Critiques dismantle this facade. Aman’s July reports expose selective fury: Hindu encroachments often spared, while Muslim sites – mosques, Eidgahs, graves – are razed, contravening equality under Article 14. In Dhubri’s solar project clearances, 4,000 bighas targeted Adani Group land, but evictees got no alternatives. Hai’s letter corroborates: The drive “reportedly targeting only Muslim communities, while non-Muslim communities in the same area remain untouched,” with no adequate notice or demarcation. When Hai sought proof from the Forest Department that the land was indeed forest reserve, he was detained for eight hours at Mornai Police Station, underscoring ‘an attempt to suppress dissent.’ Human Rights Watch has likened India’s ‘bulldozer justice’ to collective punishment, echoing Aman’s documentation of barred MLAs and detained protesters like Saminur Ali for ‘inciting hatred.’
Historically, Assam’s anti-immigrant fervour, from the 1980s agitation to NRC’s 1.9 million exclusions without appeals, fuels bias. Opposition Leader DebabrataSaikia’s May letter urged halts per Supreme Court, yet drives persist. Pre-2026 poll polarisation, as in June’s Hasila drive amid voter realignments, are to frighten Miyas and consolidate Hindu support.
Social and Broader Implications
The Dahikata evictions ignited a digital flashpoint: #AssamEviction trended as mocking videos branding residents ‘illegal Bangladeshi Muslims’ clashed with posts condemning ‘extremist Hindutva’ demolitions. This online polarisation reflects tensions on the ground. AAMSU protests, documented by Aman, echoed fears of a repeat of Darrang 2021. The fragile unity seen after Zubeen Garg’s death quickly dissipated as political rhetoric deepened communal divides.
Demanding Dignity and Dialogue in Assam
Assam’s forests may reclaim Dahikata, but the human scars run deeper. Aman’s reporting, from pushback deportations to July’s fatal firing, shows an eviction regime where coercion overtakes compassion and political polarisation eclipses constitutional duty. Hai’s urgent intervention underscores the cruelty of evictions carried out without any “humane rehabilitation plan”, punishing erosion-displaced families and extinguishing children’s futures in closed schools.
Accountability must replace impunity. A moratorium on all evictions without rehabilitation is essential. Independent judicial inquiries are needed into the Ashudubi firing, demolition of Patta land, and procedural violations across Goalpara. The Supreme Court should take suo motu notice, halt further demolitions, and enforce its own safeguards. The NHRC must send a fact-finding team to investigate rights violations and the misuse of police power, such as the detention of Abdul Hai.
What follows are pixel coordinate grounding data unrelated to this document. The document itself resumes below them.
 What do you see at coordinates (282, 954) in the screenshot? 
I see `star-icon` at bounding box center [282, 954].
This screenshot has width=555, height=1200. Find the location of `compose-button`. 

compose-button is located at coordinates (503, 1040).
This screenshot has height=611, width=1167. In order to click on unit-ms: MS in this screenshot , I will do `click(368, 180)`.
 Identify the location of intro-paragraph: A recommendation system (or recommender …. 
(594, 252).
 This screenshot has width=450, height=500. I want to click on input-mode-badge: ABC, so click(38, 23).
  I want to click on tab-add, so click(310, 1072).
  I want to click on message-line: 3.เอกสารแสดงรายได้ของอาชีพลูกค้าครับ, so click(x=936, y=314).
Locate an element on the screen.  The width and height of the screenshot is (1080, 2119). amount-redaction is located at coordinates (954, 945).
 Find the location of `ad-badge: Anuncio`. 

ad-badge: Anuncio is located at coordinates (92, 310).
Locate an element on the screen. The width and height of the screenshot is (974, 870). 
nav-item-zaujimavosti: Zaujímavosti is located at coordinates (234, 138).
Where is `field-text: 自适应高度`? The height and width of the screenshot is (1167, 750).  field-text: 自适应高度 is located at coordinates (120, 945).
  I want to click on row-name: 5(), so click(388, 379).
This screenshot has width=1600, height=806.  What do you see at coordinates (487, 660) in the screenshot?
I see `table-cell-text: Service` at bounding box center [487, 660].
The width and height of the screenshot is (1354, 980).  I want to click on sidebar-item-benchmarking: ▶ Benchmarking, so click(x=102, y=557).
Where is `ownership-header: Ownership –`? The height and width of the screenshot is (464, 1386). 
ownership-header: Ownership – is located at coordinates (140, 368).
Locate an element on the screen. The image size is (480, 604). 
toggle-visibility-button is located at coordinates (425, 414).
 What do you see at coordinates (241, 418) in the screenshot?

Most importantly, the voices of the displaced must be centred. As Aman records them insisting, “We are genuine Indian citizens.” Assam’s stability will not be secured by bulldozers, but by justice, empathy, and dialogue. Without this shift, the wounds of displacement, not the regrowing forests, will define the state’s approach to the 2026 elections.